(Saved entries)
---+---
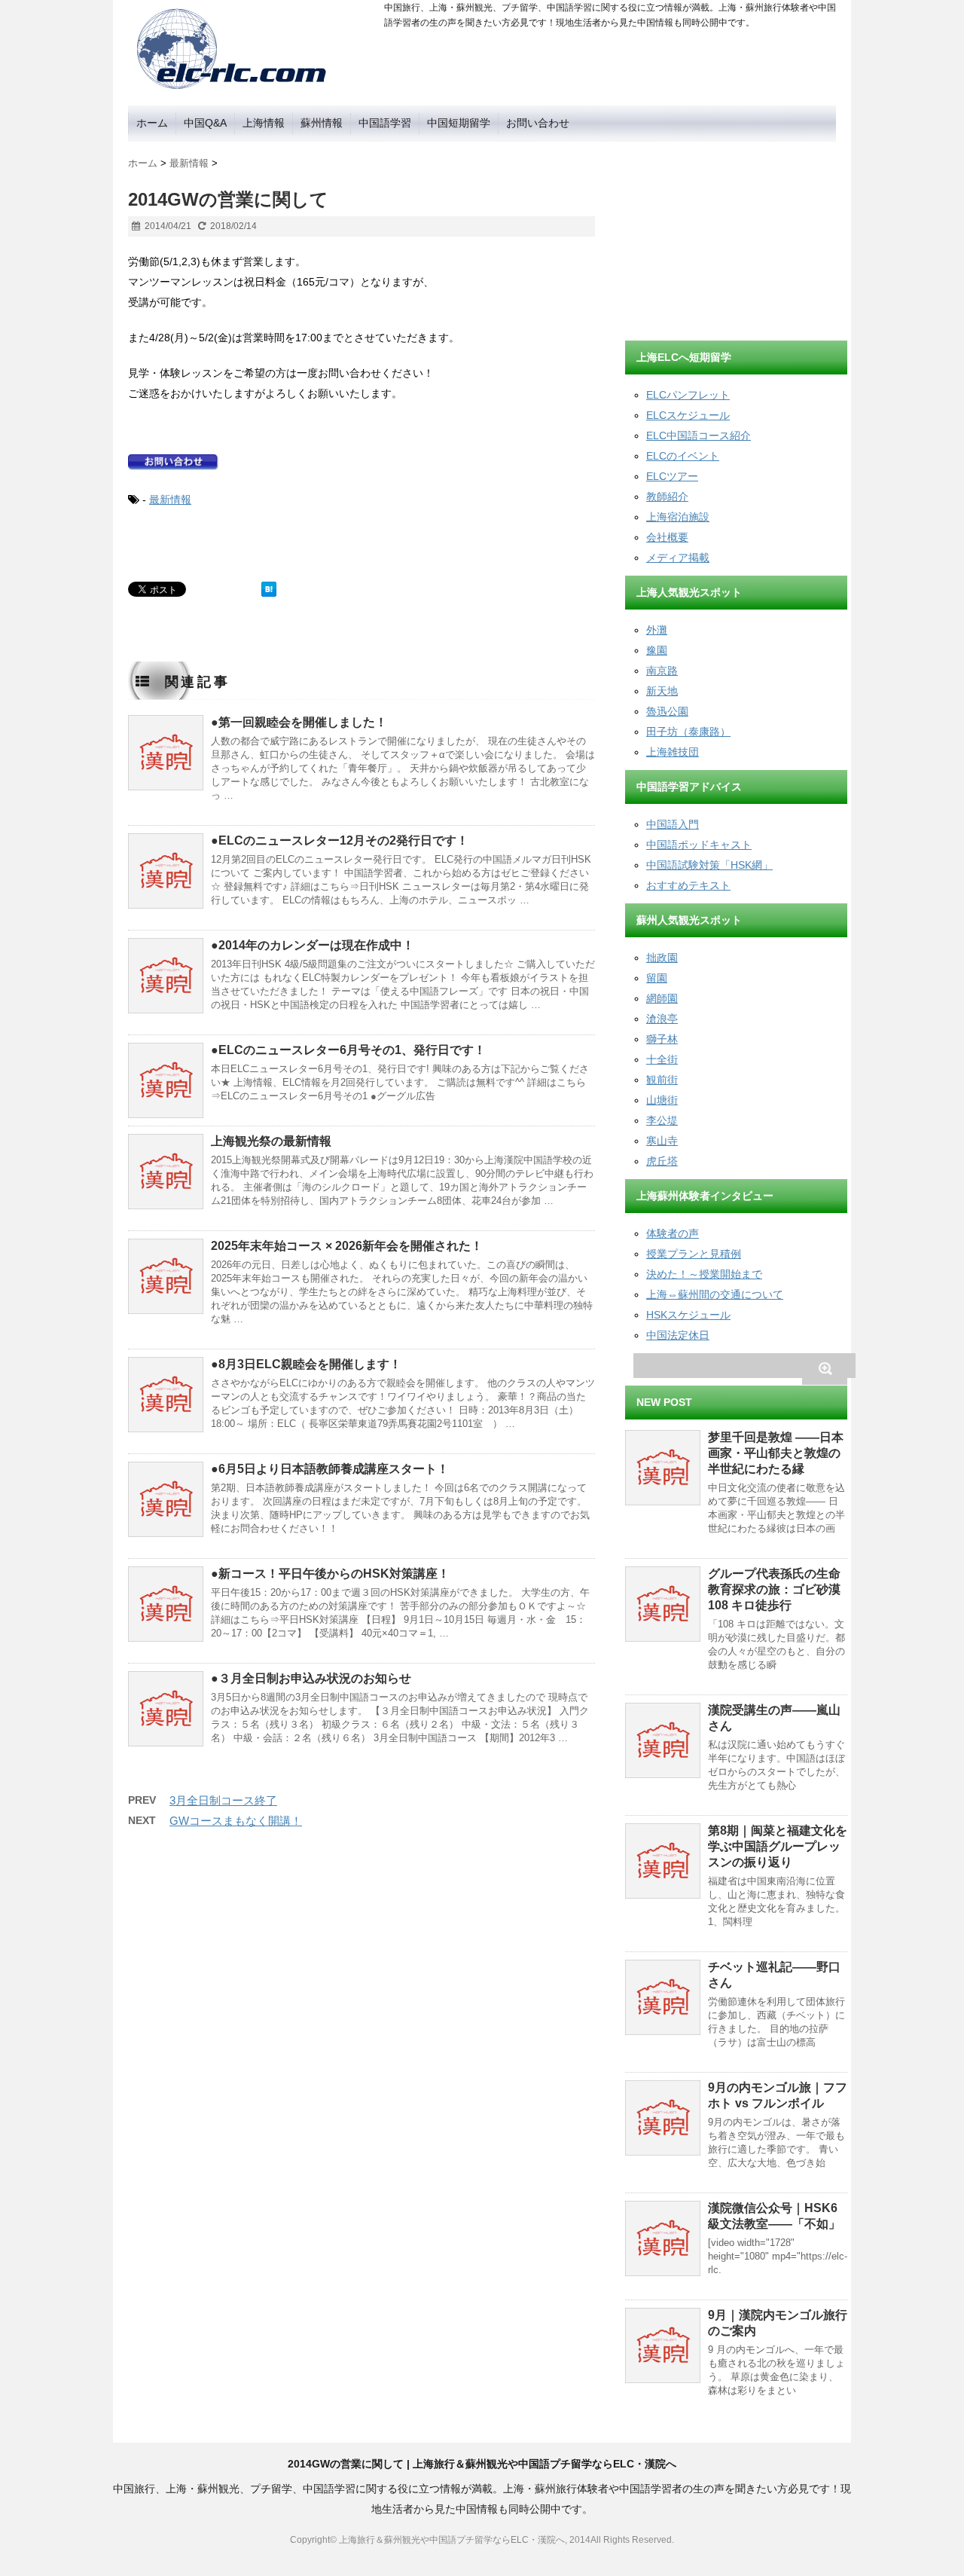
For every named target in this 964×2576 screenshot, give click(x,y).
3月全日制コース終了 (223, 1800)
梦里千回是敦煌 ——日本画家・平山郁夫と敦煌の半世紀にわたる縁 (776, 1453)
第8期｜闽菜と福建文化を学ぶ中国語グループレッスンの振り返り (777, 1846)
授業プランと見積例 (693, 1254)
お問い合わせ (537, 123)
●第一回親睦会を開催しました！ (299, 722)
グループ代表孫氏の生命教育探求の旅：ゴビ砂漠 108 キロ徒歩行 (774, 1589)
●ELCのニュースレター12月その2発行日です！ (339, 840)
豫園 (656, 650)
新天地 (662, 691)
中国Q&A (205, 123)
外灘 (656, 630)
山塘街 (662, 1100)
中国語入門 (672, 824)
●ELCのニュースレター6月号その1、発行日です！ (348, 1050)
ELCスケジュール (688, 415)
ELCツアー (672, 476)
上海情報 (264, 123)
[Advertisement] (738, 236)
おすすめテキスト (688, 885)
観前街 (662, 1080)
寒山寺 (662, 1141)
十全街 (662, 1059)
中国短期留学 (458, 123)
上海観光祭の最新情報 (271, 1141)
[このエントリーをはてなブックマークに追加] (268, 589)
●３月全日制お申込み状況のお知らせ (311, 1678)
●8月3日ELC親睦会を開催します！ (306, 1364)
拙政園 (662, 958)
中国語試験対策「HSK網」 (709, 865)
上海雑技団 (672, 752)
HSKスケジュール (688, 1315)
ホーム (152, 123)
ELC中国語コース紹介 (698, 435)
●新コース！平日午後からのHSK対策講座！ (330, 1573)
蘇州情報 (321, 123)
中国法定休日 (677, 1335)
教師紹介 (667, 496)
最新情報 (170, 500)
---+---
- [WHAT IS REQUIRED] Copy out every entry above word for word; omit the images.

- [SOLUTION TO THIS TASK]
For every named target in this 964×2576 screenshot, give click(x,y).
3月全日制コース終了 (223, 1800)
梦里千回是敦煌 ——日本画家・平山郁夫と敦煌の半世紀にわたる縁 (776, 1453)
第8期｜闽菜と福建文化を学ぶ中国語グループレッスンの振り返り (777, 1846)
授業プランと見積例 (693, 1254)
お問い合わせ (537, 123)
●第一回親睦会を開催しました！ (299, 722)
グループ代表孫氏の生命教育探求の旅：ゴビ砂漠 108 キロ徒歩行 (774, 1589)
●ELCのニュースレター12月その2発行日です！ (339, 840)
豫園 (656, 650)
新天地 (662, 691)
中国Q&A (205, 123)
外灘 (656, 630)
山塘街 (662, 1100)
中国語入門 (672, 824)
●ELCのニュースレター6月号その1、発行日です！ (348, 1050)
ELCスケジュール (688, 415)
ELCツアー (672, 476)
上海情報 (264, 123)
[Advertisement] (738, 236)
おすすめテキスト (688, 885)
観前街 (662, 1080)
寒山寺 (662, 1141)
十全街 (662, 1059)
中国短期留学 (458, 123)
上海観光祭の最新情報 (271, 1141)
[このエントリーをはてなブックマークに追加] (268, 589)
●３月全日制お申込み状況のお知らせ (311, 1678)
●8月3日ELC親睦会を開催します！ (306, 1364)
拙政園 (662, 958)
中国語試験対策「HSK網」 (709, 865)
上海雑技団 (672, 752)
HSKスケジュール (688, 1315)
ホーム (152, 123)
ELC中国語コース紹介 (698, 435)
●新コース！平日午後からのHSK対策講座！ (330, 1573)
蘇州情報 (321, 123)
中国法定休日 (677, 1335)
教師紹介 (667, 496)
最新情報 (170, 500)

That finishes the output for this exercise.